Aufsichtspflicht Freispruch für Lehrer nach tödlichem Schulausflug

Wie weit reicht die Aufsichtspflicht von Lehrern bei einem Schulausflug? Nach einem tödlichen Unfall in der Schweiz standen zwei Pädagogen vor Gericht - und wurden freigesprochen.

Schüler beim Klassenausflug (Archivbild)
DPA

Schüler beim Klassenausflug (Archivbild)


Zwei Lehrer in der Schweiz sind nicht verantwortlich für den tödlichen Unfall eines Schülers bei einem Klassenausflug. Das hat am Freitag das Bezirksgericht Laufenburg im schweizerischen Kanton Aargau entschieden und die beiden angeklagten Pädagogen freigesprochen.

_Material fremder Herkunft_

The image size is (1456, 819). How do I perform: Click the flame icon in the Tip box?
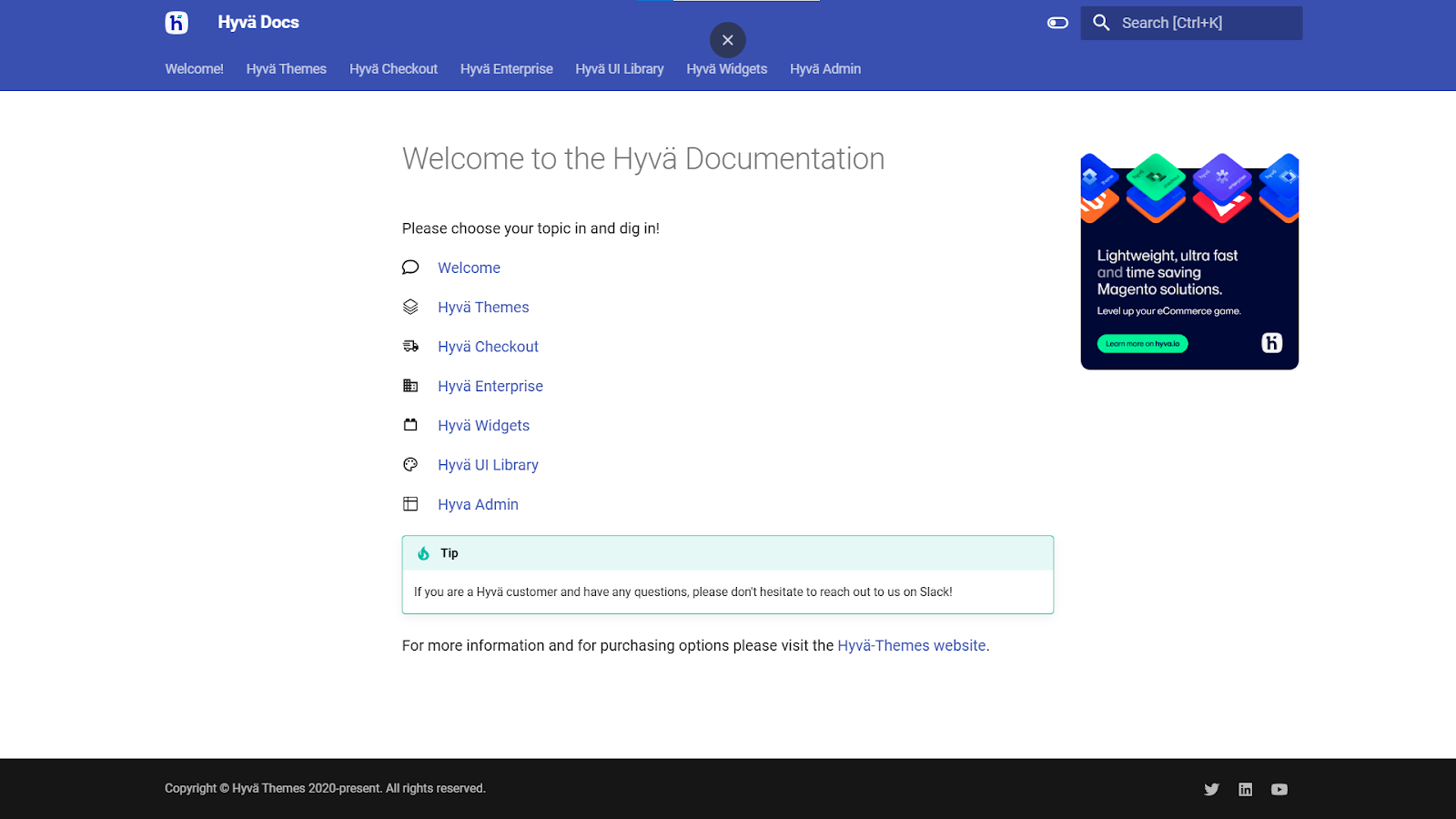424,552
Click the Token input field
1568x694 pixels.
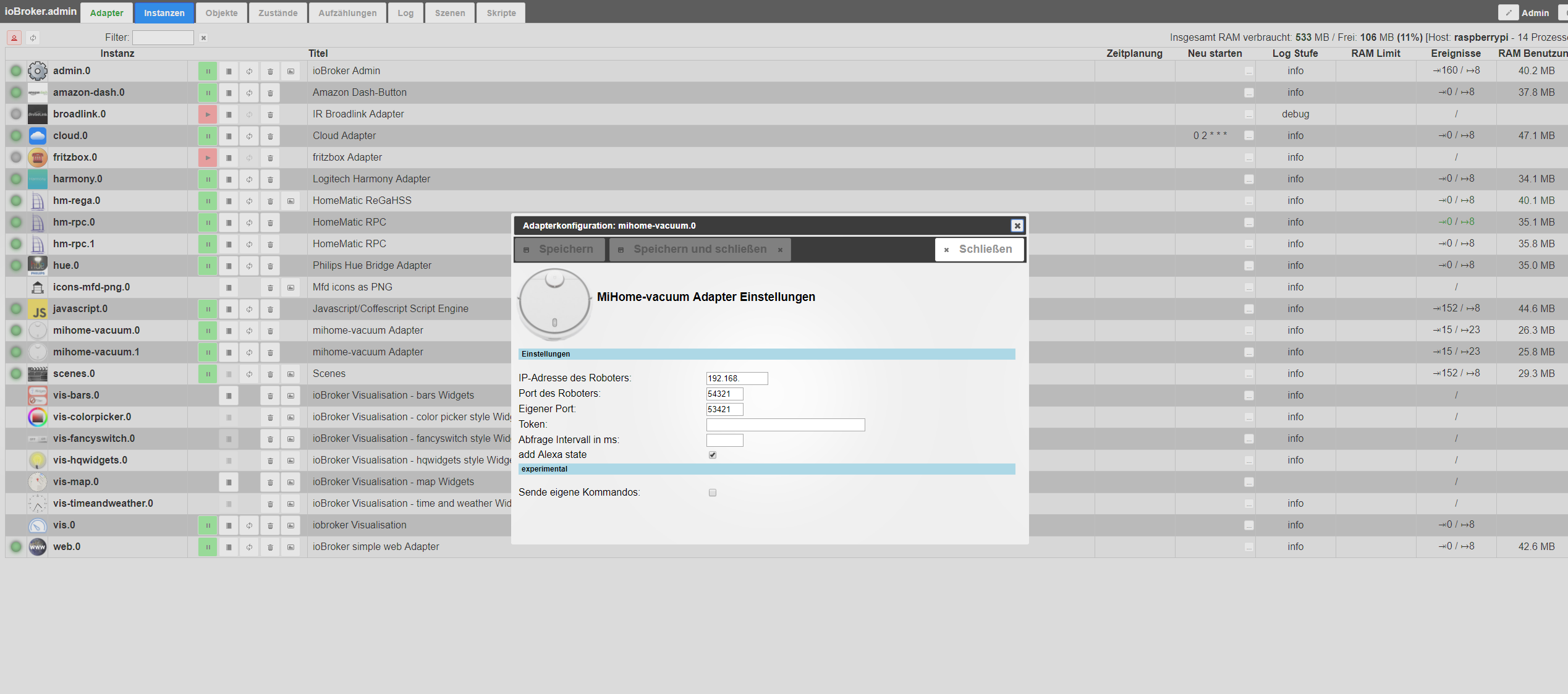[x=785, y=425]
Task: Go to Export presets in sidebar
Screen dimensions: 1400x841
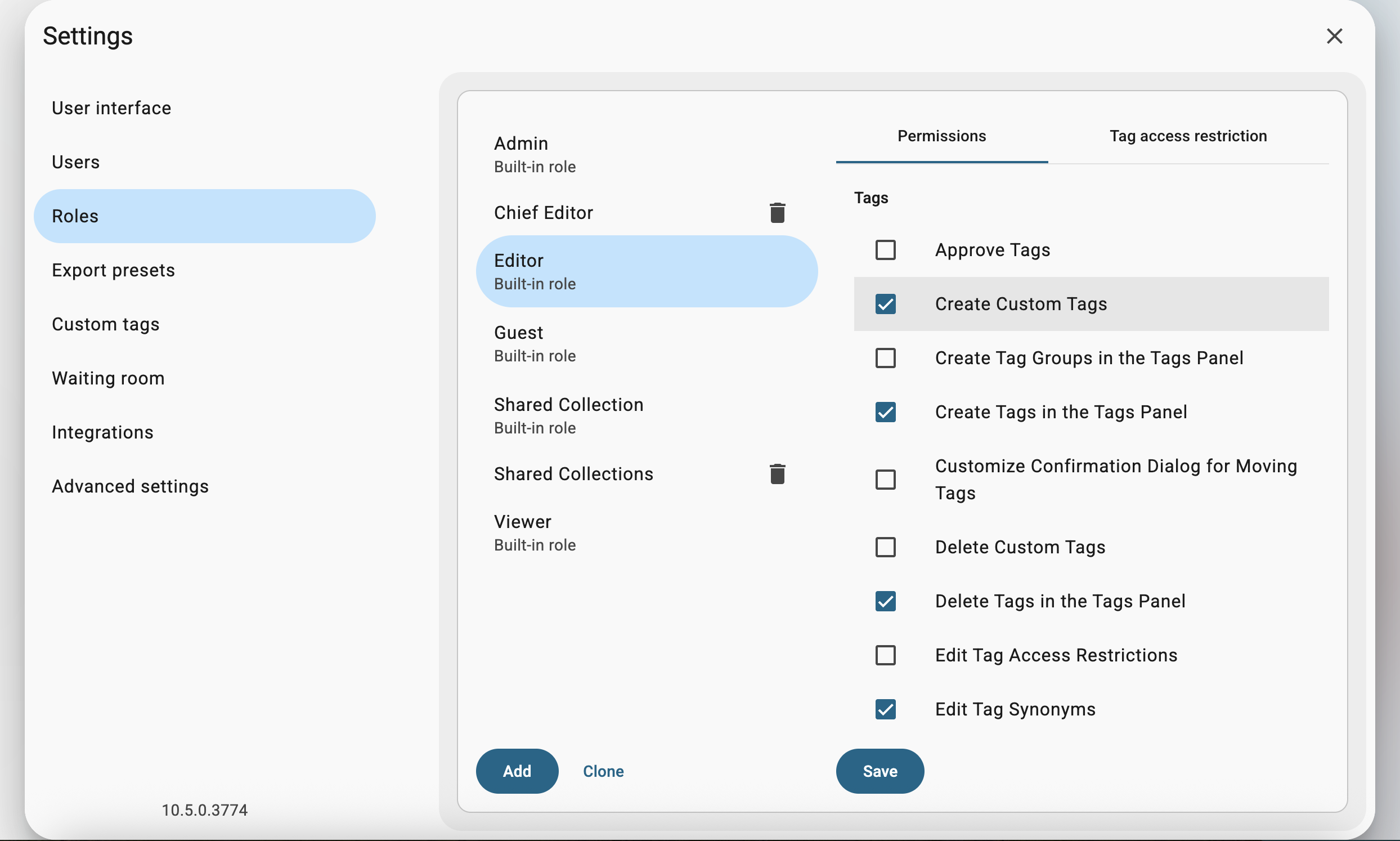Action: click(x=113, y=270)
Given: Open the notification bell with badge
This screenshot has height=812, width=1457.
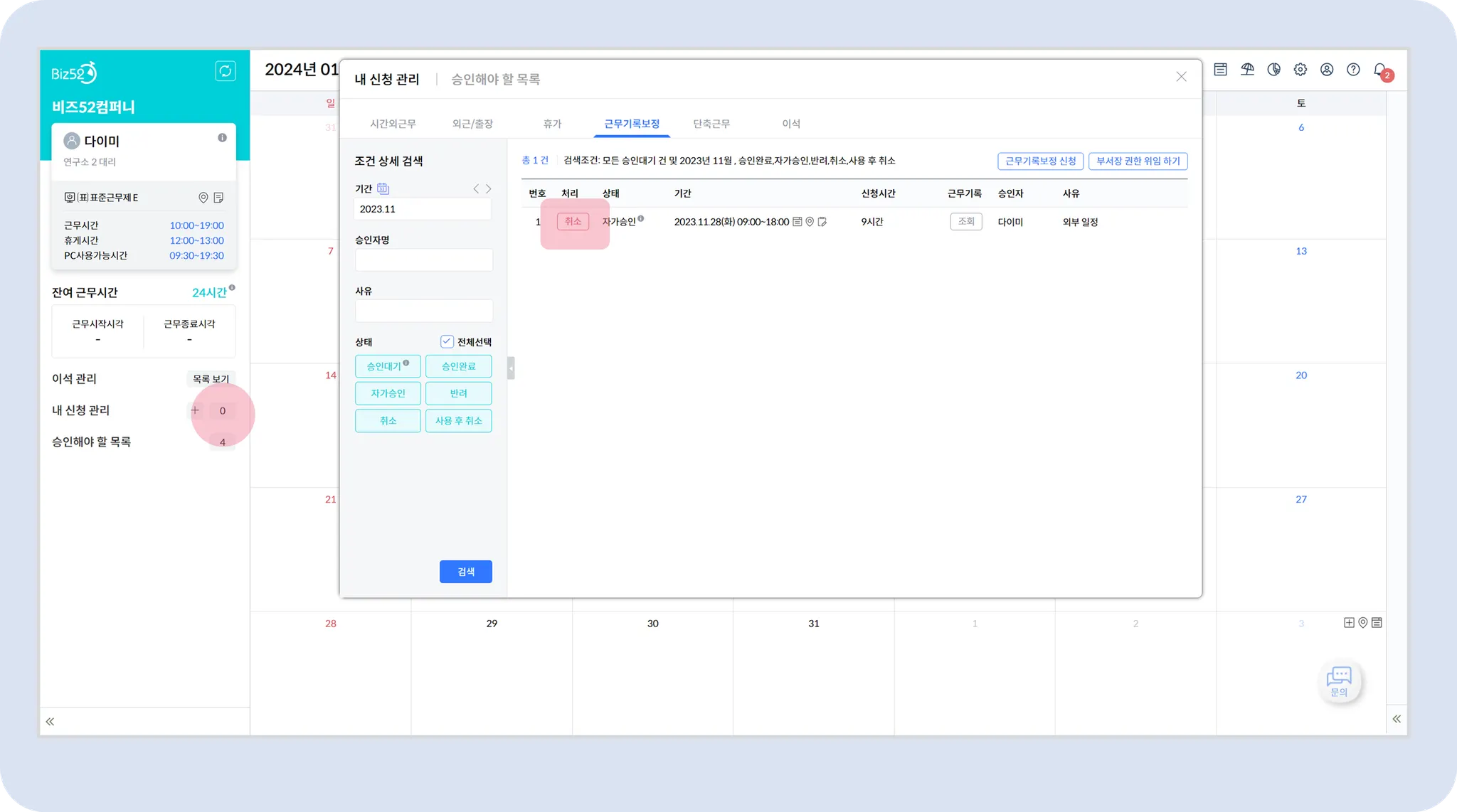Looking at the screenshot, I should (1379, 70).
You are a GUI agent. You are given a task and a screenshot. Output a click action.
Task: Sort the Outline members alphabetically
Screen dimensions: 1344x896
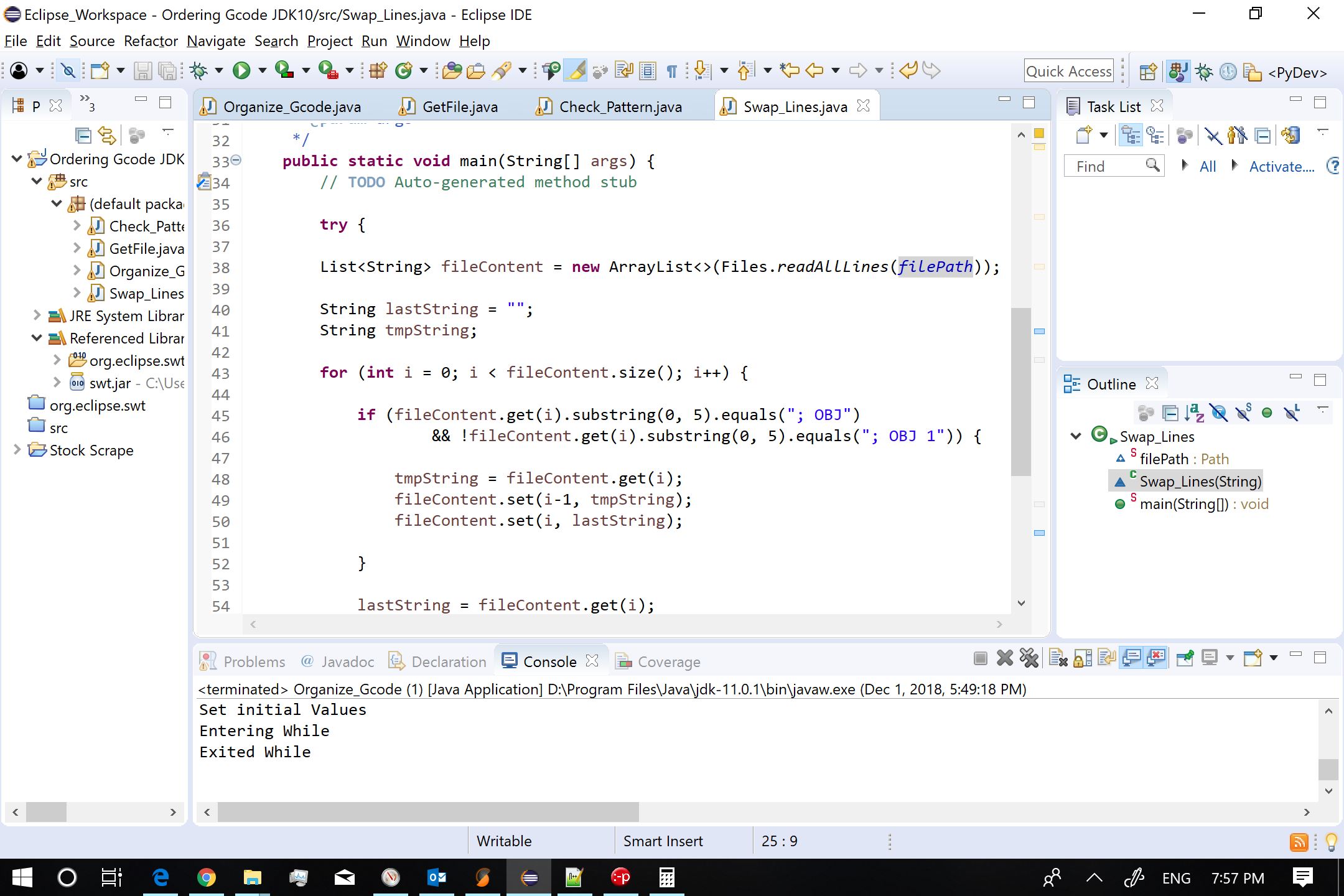1194,413
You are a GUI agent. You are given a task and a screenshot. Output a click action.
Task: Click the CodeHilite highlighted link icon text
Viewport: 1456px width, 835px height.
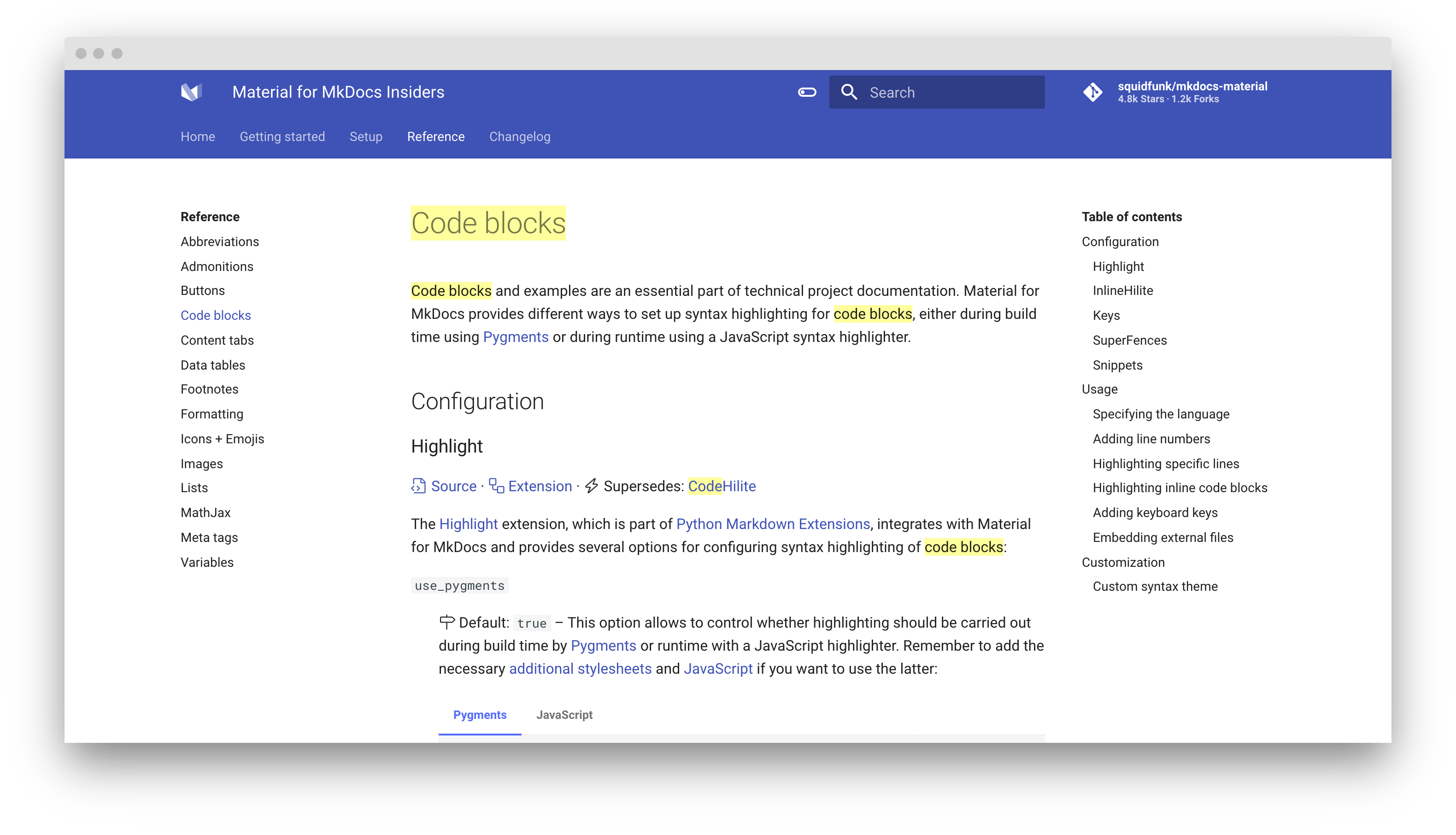(x=722, y=486)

Ihnen war fahrlässige Tötung durch Unterlassen vorgeworfen worden.

Im Sommer 2013 waren fünf Klassen einer Bezirksschule im schweizerischen Jura zu einem Wandertag unterwegs. Während der Mittagspause hatte sich der Zwölfjährige von der Gruppe entfernt und war auf eine Böschung geklettert. Dabei verlor er den Halt, rutschte ab und stürzte eine zwölf Meter hohe Steilwand hinunter.

Die sofort alarmierten Rettungskräfte konnten den Schwerverletzten nur unter großen Mühen bergen und per Rettungshubschrauber ins Krankenhaus bringen. Dort starb der Junge eine Woche später an den Folgen massiver Schädel-Hirn-Verletzungen.

Auch Staatsanwalt wollte Freispruch

Die Staatsanwaltschaft hatte den Lehrern ursprünglich vorgeworfen, sie hätten den Ausflug mangelhaft vorbereitet, die Schüler nicht ausreichend vor den Gefahren gewarnt und sie während der Wanderung zu wenig überwacht. In der mündlichen Verhandlung rückte der Anklagevertreter jedoch von diesem Vorwurf ab, berichtet die Zeitschrift "Bote".

Stattdessen plädierte der Staatsanwalt von Beginn an auf Freispruch - was durch das Urteil am Freitag bestätigt wurde. Einer der beiden Lehrer erklärte zum Schluss der Verhandlung, das Unglück habe ihn erschüttert, heißt es in dem Bericht weiter. Er könne sich vorstellen, wie schlimm der Vorfall für die Eltern des tödlich verunglückten Schülers sei.

Die Aufsichtspflicht ist auch für deutsche Lehrer ein schwieriges Thema. Generell übernähmen sie in der Schule, auf dem Pausenhof oder auf Klassenfahrten dasselbe Maß an Verantwortung, das sonst Eltern für ihre Kinder trügen, sagt Gerhard Jens von der Bildungsgewerkschaft GEW.

Aufsicht muss immer sein

"Rechtlich müssen Lehrer eine ständige, präventive und nachhaltige Aufsicht gewährleisten", sagt der Leiter des GEW-Rechtsschutzes. Das heißt, sie müssen nicht nur klare und vorausschauende Anweisungen geben. Sie müssen auch dafür sorgen, dass diese umgesetzt werden.

Wenn dennoch ein Unfall passiert, spielt es allerdings eine Rolle, wie alt die Schüler sind. Von einem 17-Jährigen könne man eher erwarten, dass er Gefahren richtig einschätzt, als von einem Achtjährigen. Auch müsse man einem 17-Jährigen generell mehr Freiräume bieten. "Die Schule soll Kinder und Jugendliche zu selbstständigen Menschen erziehen. Der pädagogische Auftrag und die rechtliche Verpflichtung kollidieren da gelegentlich", sagt Jens.

Es liege im Ermessen der Gerichte, zu beurteilen, ob der Pädagoge seine Aufsichtspflicht verletzt habe. Hat sich der betreffende Schüler zum Beispiel schon früher öfter abgeseilt oder andere Ansagen der Lehrer missachtet? Dann hätte er vielleicht von der Klassenfahrt ausgeschlossen werden müssen. Auch solche Fragen beschäftigen im Ernstfall die Justiz.